Uberaba possui atualmente um déficit habitacional de 10.309 moradias, segundo diagnóstico elaborado pela Companhia Habitacional do Vale do Rio Grande (Cohagra) em parceria com pesquisadores da Universidade Federal de Uberlândia (UFU) (https://jmonline.com.br/cidade/estudo-financiado-pelo-mp-vai-detalhar-o-deficit-habitacional-de-uberaba-1.519095).
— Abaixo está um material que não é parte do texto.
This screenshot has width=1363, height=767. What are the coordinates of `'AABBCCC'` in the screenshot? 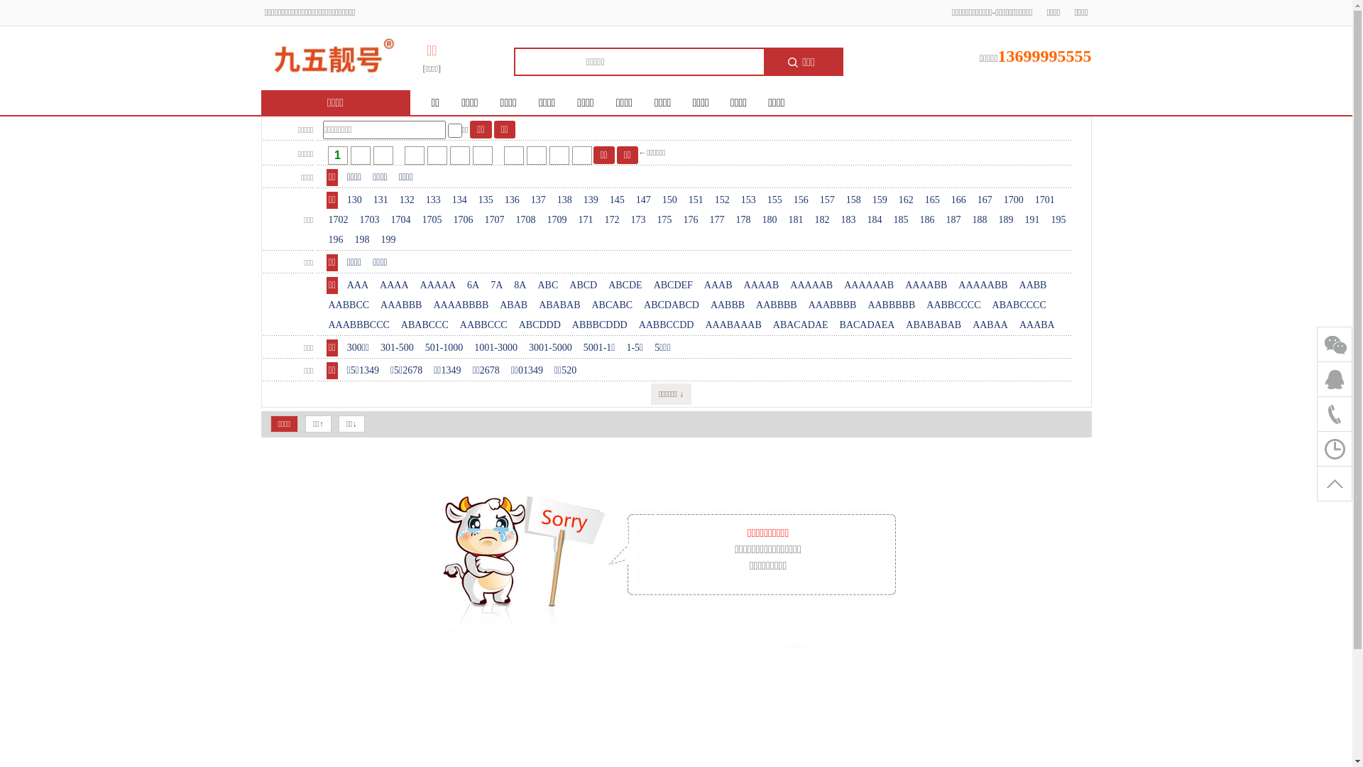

O levantamento utiliza a metodologia da Fundação João Pinheiro, referência nacional em estudos sobre o tema, e considera diferentes situações de vulnerabilidade, além da ausência de uma casa própria. Os dados foram detalhados pela presidente da Cohagra, Regiane Isidoro, em entrevista ao JM News, da Rádio JM.
O chamado déficit quantitativo reúne situações em que as famílias precisam de uma nova unidade habitacional. Entre os principais fatores identificados está o comprometimento excessivo da renda com aluguel. O diagnóstico aponta que 5.229 famílias estão nessa condição. “São aquelas pessoas que pagam aluguel alto e que, muitas vezes, acabam comprometendo uma parcela muito grande da renda familiar”, explica Regiane.
O levantamento também identificou 3.016 famílias em situação de coabitação familiar, quando mais de um núcleo familiar divide o mesmo imóvel, e outras 1.940 em situação de adensamento excessivo, quando há um número elevado de moradores em espaços reduzidos.
Segundo a presidente da Cohagra, o estudo considera ainda casos de domicílios improvisados e problemas graves de estrutura. Foram identificados 77 imóveis nessa situação e outros 47 com precariedade construtiva considerada grave. “O diagnóstico leva em consideração a coabitação familiar, o ônus excessivo de aluguel, famílias coabitando, domicílios improvisados e a precariedade construtiva”, detalha.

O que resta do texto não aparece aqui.